_Short task_
Scale the data starting at the line that contains "Screen dimensions: 1684x970" and continuing to the end of the data. Restate those lines with their requests, multiply every coordinate in the answers by 2.05, round each to a whole number (halves round up), and omit the pictures.

_Raw data_
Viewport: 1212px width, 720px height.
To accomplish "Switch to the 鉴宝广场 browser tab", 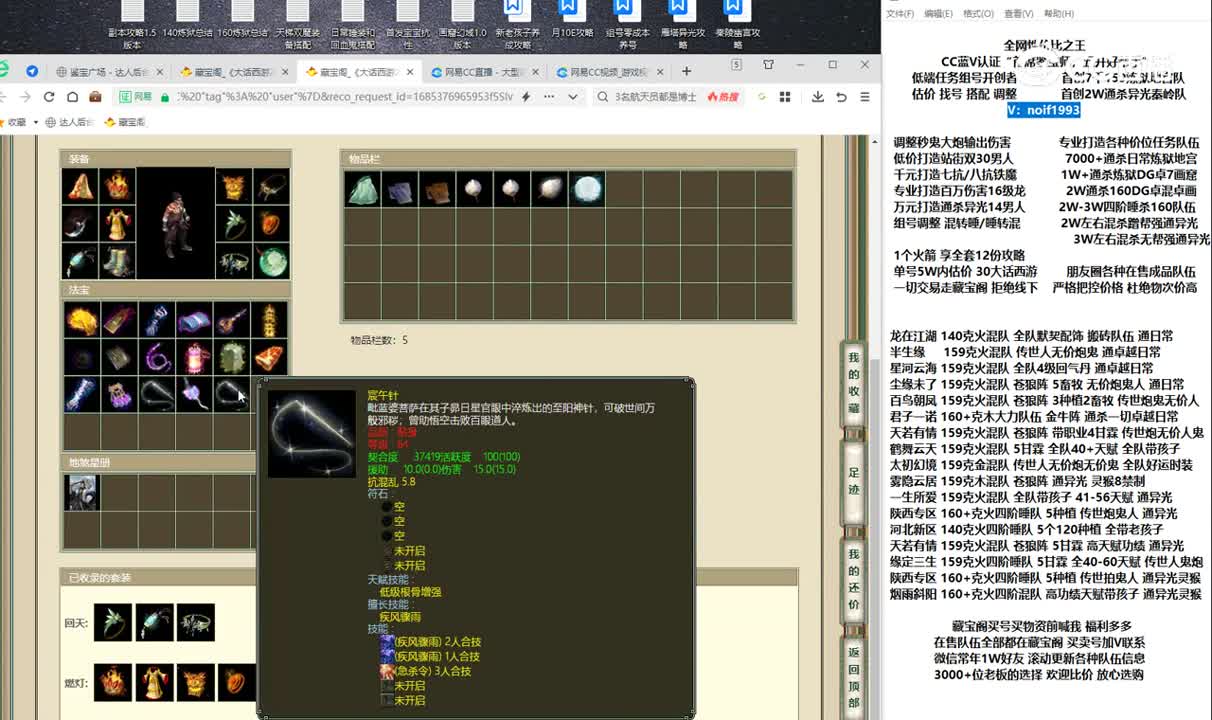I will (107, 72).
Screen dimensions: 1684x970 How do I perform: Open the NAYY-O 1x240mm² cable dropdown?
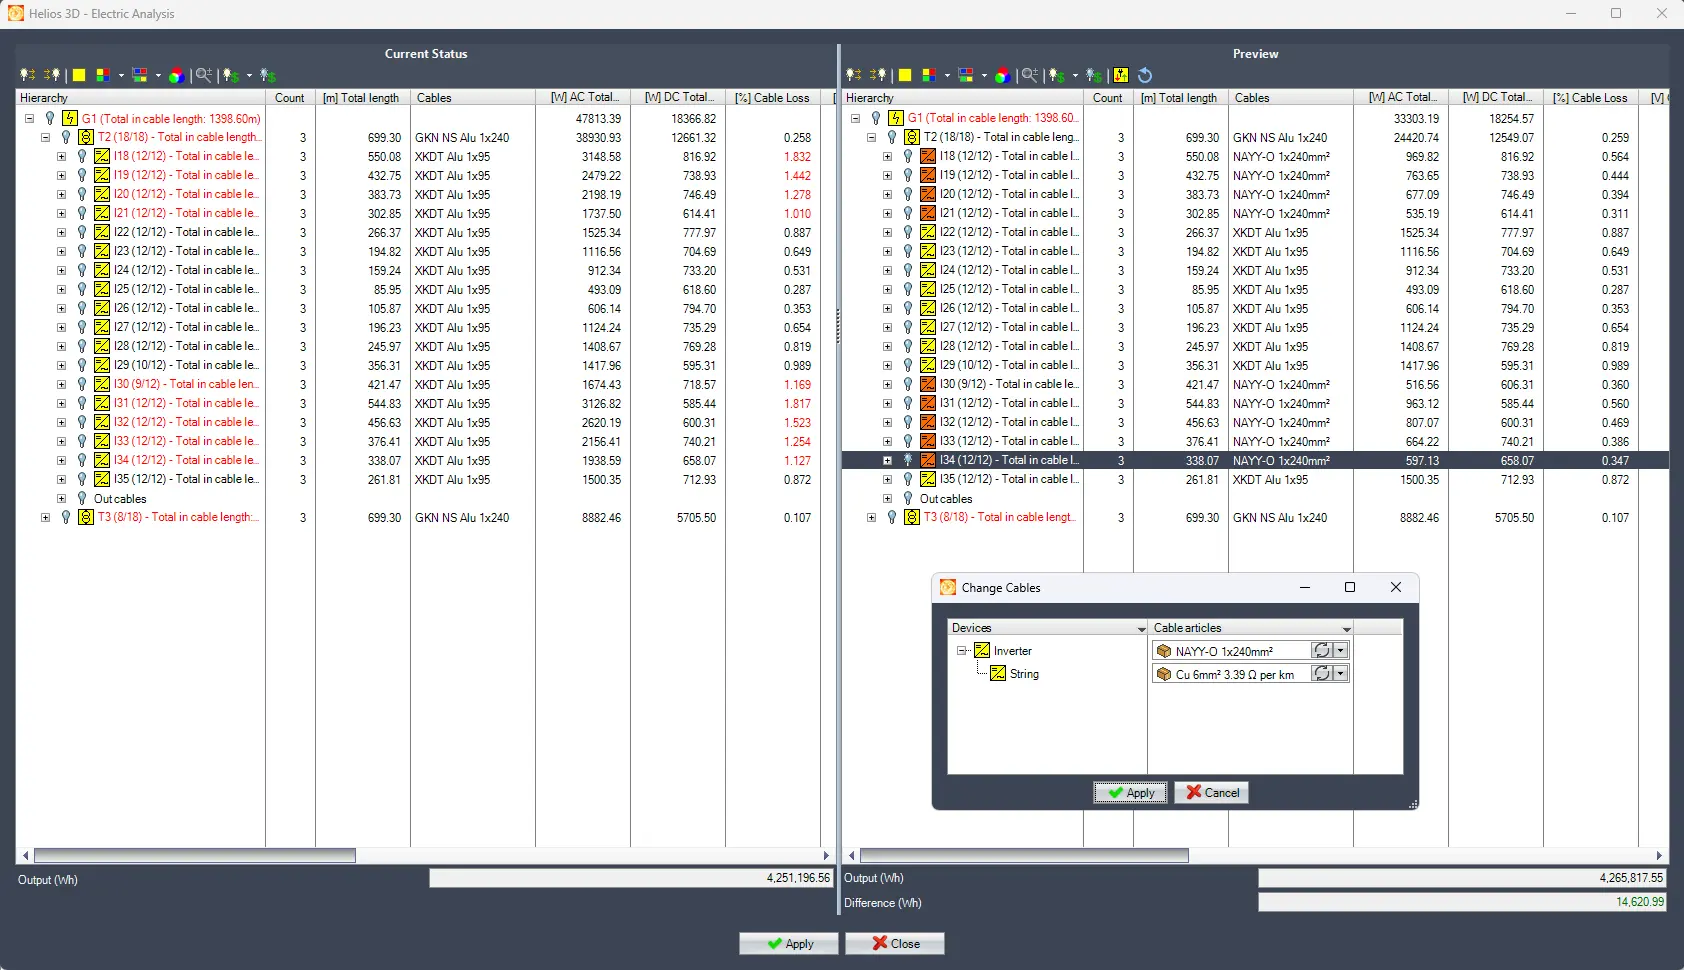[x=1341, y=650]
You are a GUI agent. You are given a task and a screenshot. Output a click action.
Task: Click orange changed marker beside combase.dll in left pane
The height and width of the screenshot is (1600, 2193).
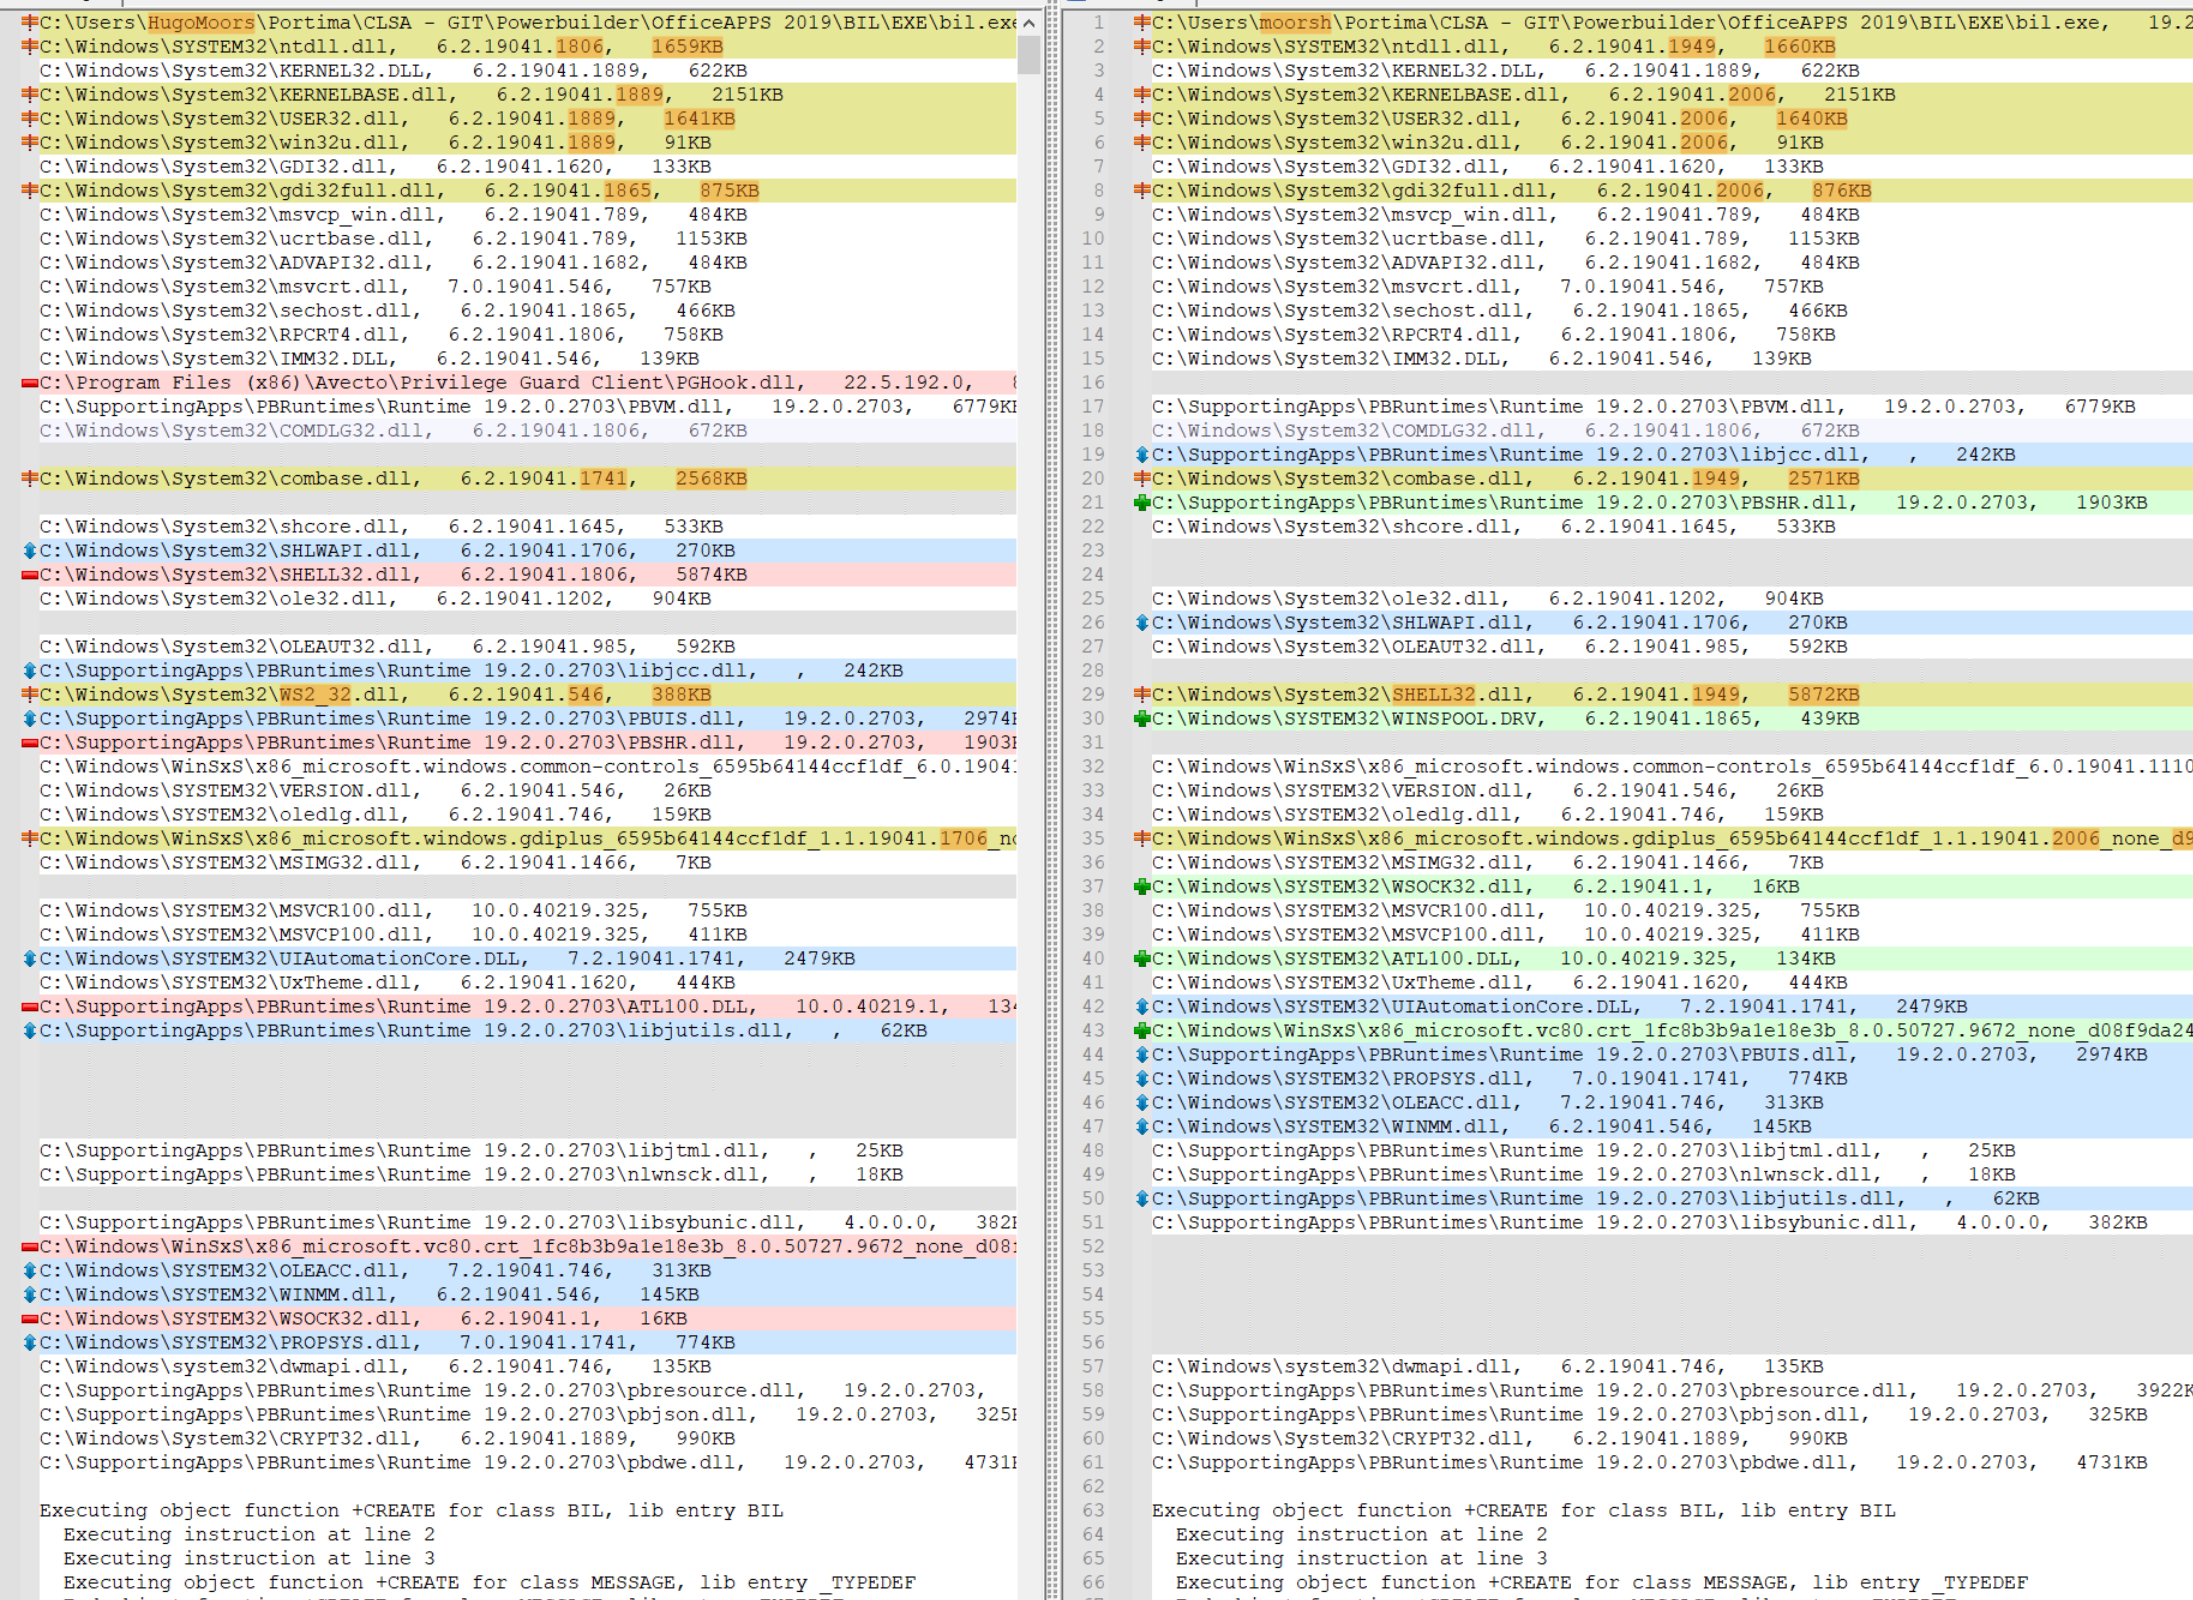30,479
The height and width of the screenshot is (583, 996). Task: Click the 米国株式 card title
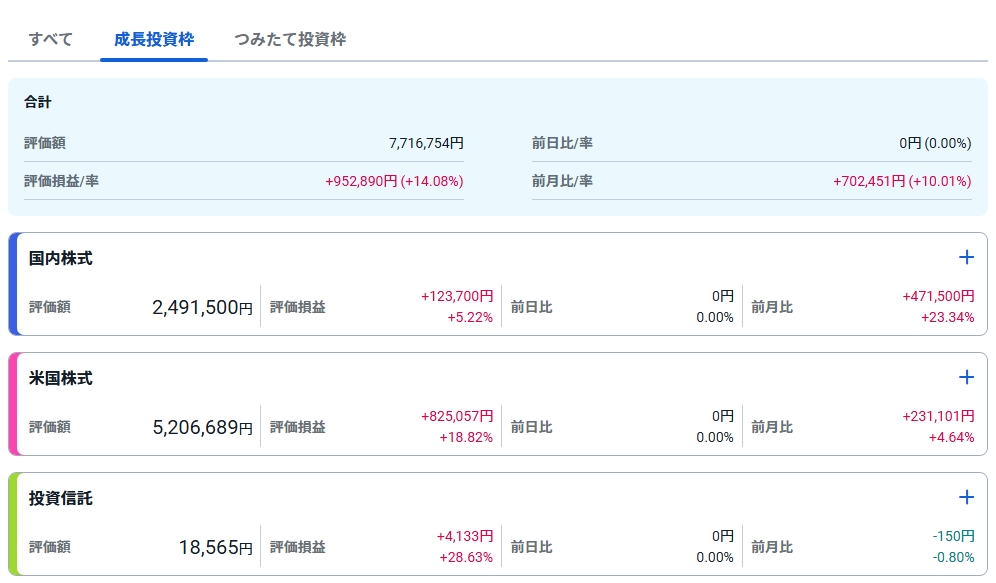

_Expected output_
Screen dimensions: 1684x970 How do I perform: Open the NAYY-O 1x240mm² cable dropdown?
[x=2749, y=1333]
You are a GUI agent. You are given a task and a screenshot. Output a click action.
Task: Click orange changed marker beside combase.dll in left pane
The height and width of the screenshot is (1600, 2193).
62,982
The height and width of the screenshot is (583, 996). Task: Click the 米国株式 card title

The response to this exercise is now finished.